╭─ Reading passage

Anyway, the basics are simple. You take your .rows from the view output and you insert it into a separate DB which simply emits keyed on the count. An additional trick is to write a very simple _list function. Lists "render" the raw couch output into different formats. Your _list function should output
{ "docs":
[ {..view row1...},
{..view row2...},
{..etc...}
]
}
What that will do is format the view output exactly the way the _bulk_docs API requires it. Now you can pipe curl directly into another curl:
curl host:5984/db/_design/myapp/_list/bulkdocs_formatter/query_popularity \
| curl -X POST host:5984/popularity_sorter/_design/myapp/_view/by_count
In fact, if your list function can handle all the docs, you may just have it sort them itself and return them to the client sorted.
This came up on the CouchDB-user mailing list, and Chris Anderson, one of the primary developers, wrote:
This is a common request, but not supported directly by CouchDB's
views -- to do this you'll need to copy the group-reduce query to
another database, and build a view to sort by value.
This is a tradeoff we make in favor of dynamic range queries and
incremental indexes.
I needed to do this recently as well, and I ended up doing it in my app tier. This is easy to do in JavaScript:
db.view('mydesigndoc', 'myview', {'group':true}, function(err, data) {
if (err) throw new Error(JSON.stringify(err));
data.rows.sort(function(a, b) {
return a.value - b.value;
});
data.rows.reverse(); // optional, depending on your needs
// do something with the data…
});
This example runs in Node.js and uses node-couchdb, but it could easily be adapted to run in a browser or another JavaScript environment. And of course the concept is portable to any programming language/environment.

╰─
╭─ Provided data

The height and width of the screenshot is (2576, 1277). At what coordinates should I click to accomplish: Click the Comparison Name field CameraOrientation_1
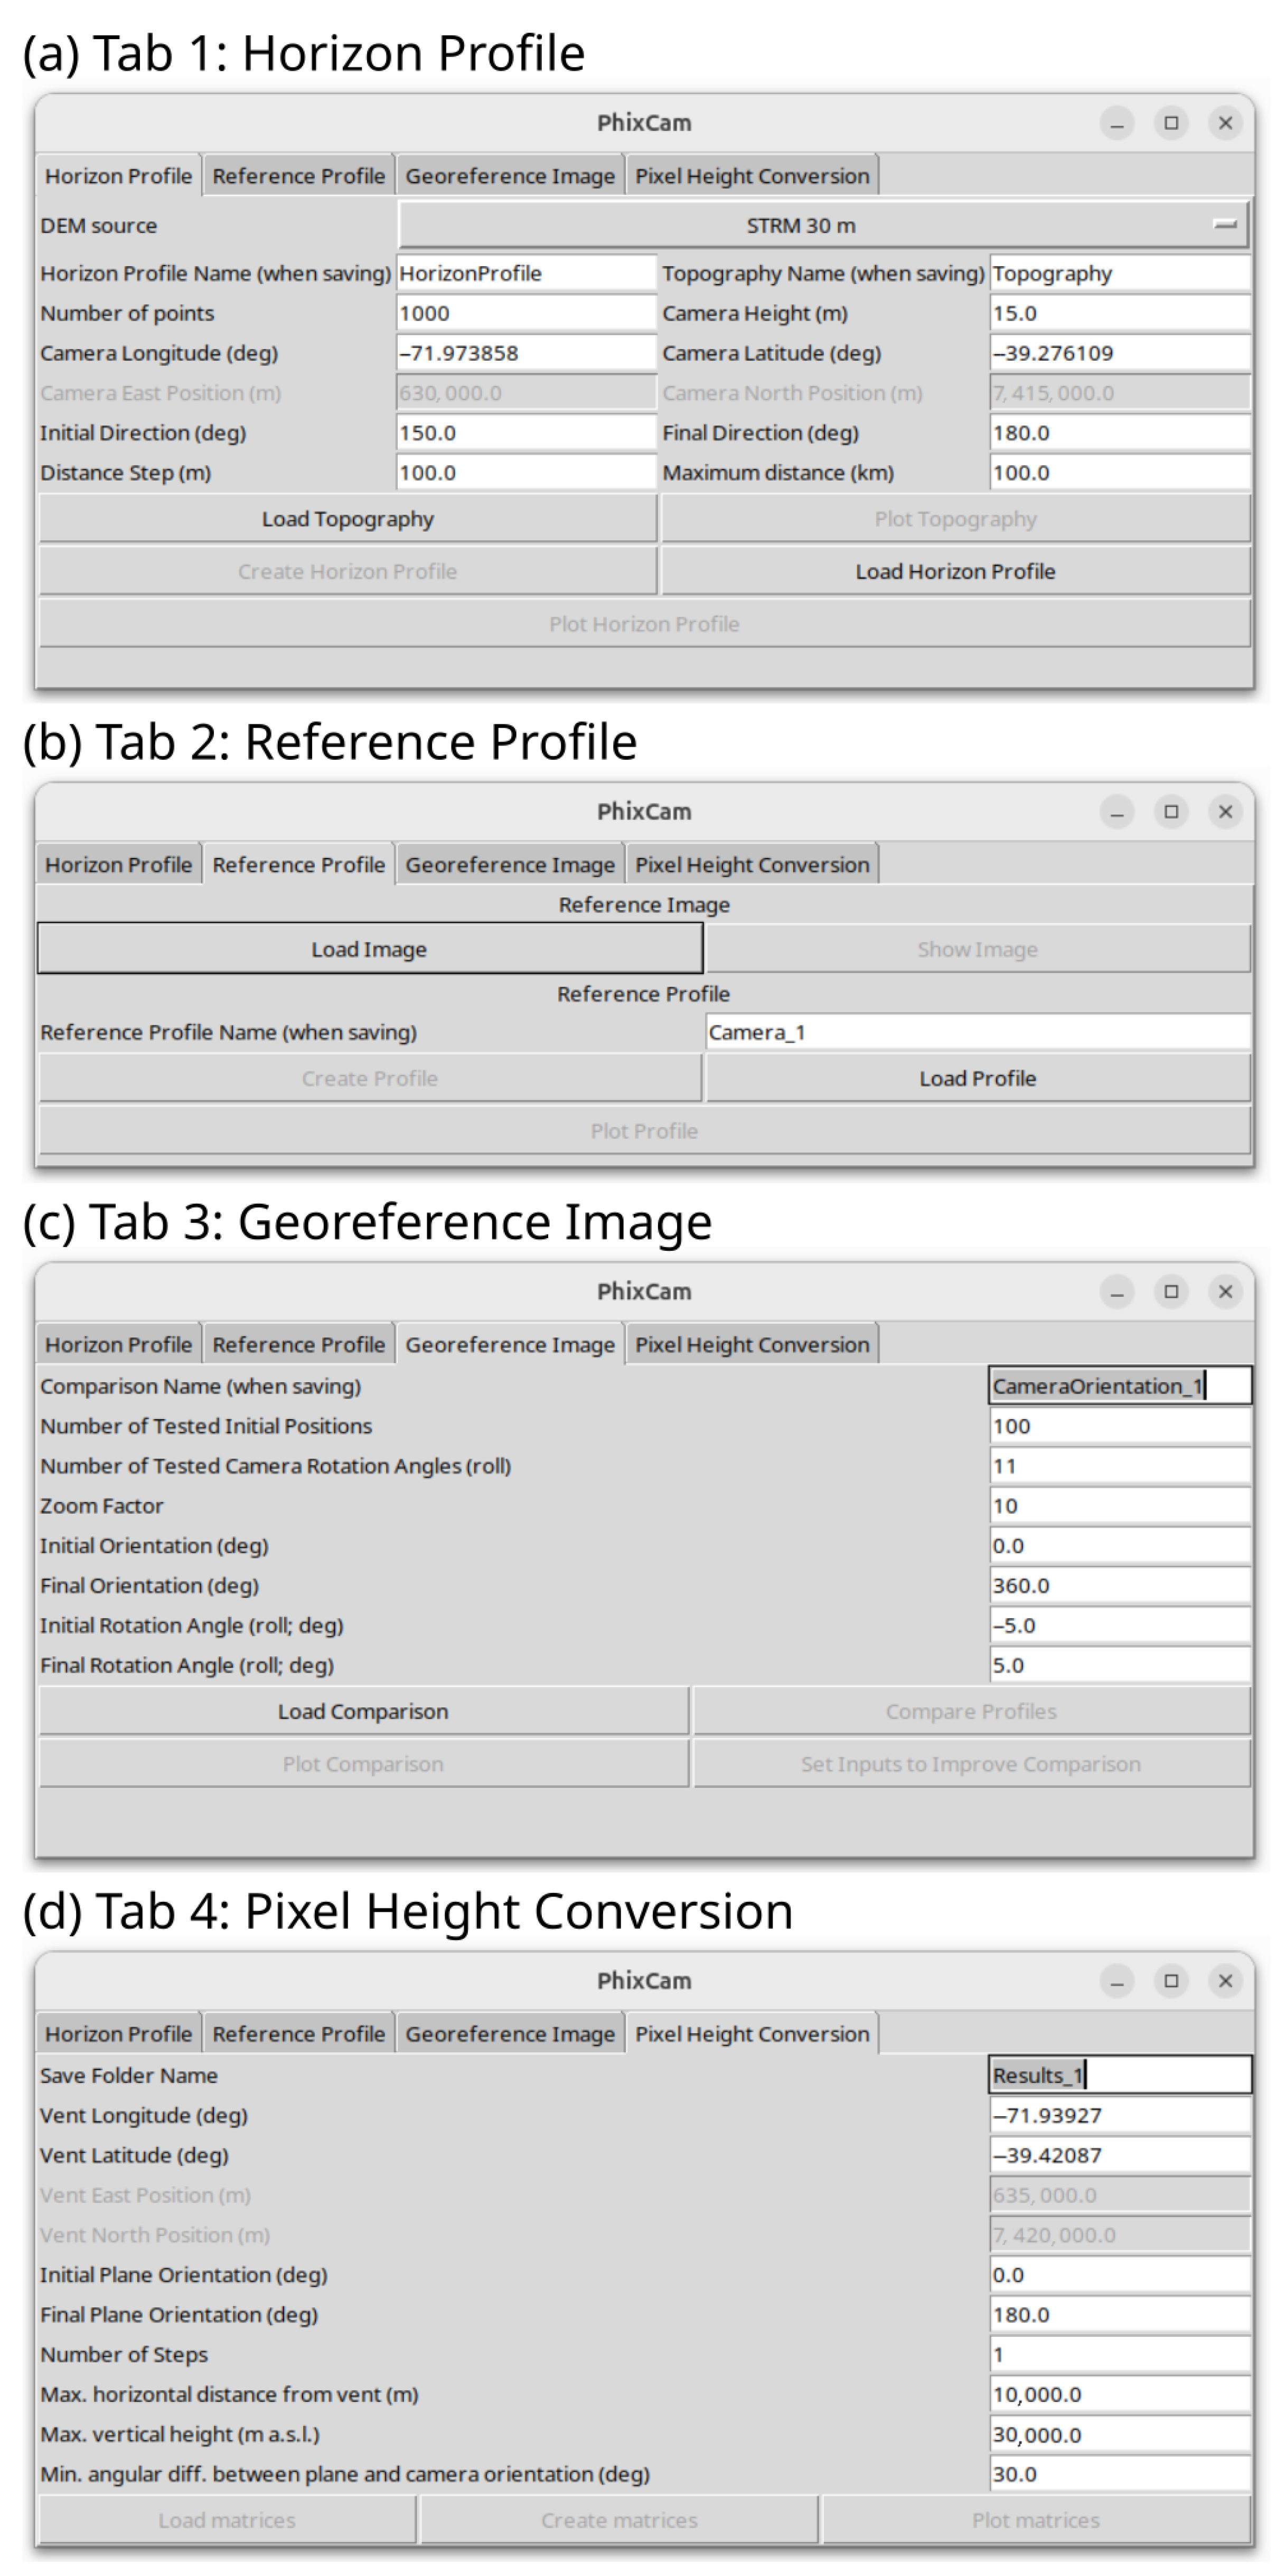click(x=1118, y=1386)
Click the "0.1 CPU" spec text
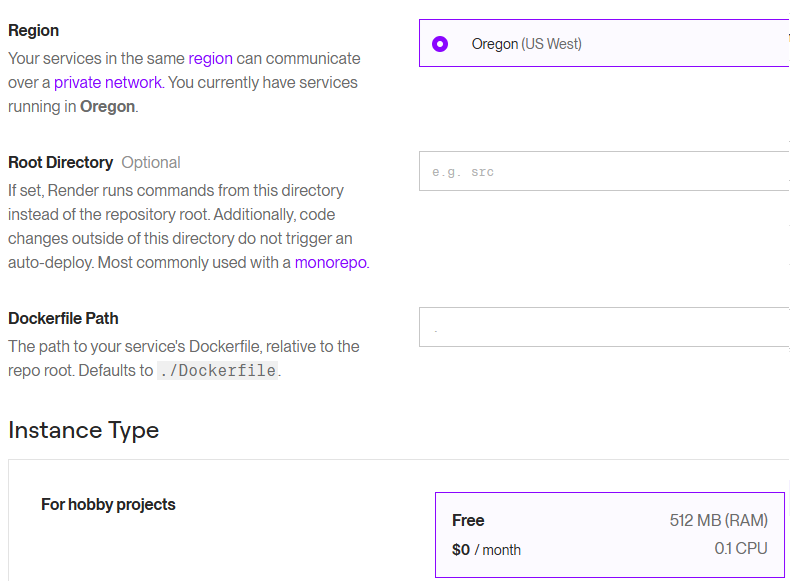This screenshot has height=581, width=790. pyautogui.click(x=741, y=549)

╰─

== Work to complete ==
a: List every argument passed to db.view in the JavaScript code of the CouchDB text, in the order they appear.
b: Write out the CouchDB text word for word from "This came up" to "sort by value.".

== Responses per task ==
a:
'mydesigndoc'
'myview'
{'group':true}
function(err, data) { ... } (the callback function)

b:
This came up on the CouchDB-user mailing list, and Chris Anderson, one of the primary developers, wrote:
This is a common request, but not supported directly by CouchDB's
views -- to do this you'll need to copy the group-reduce query to
another database, and build a view to sort by value.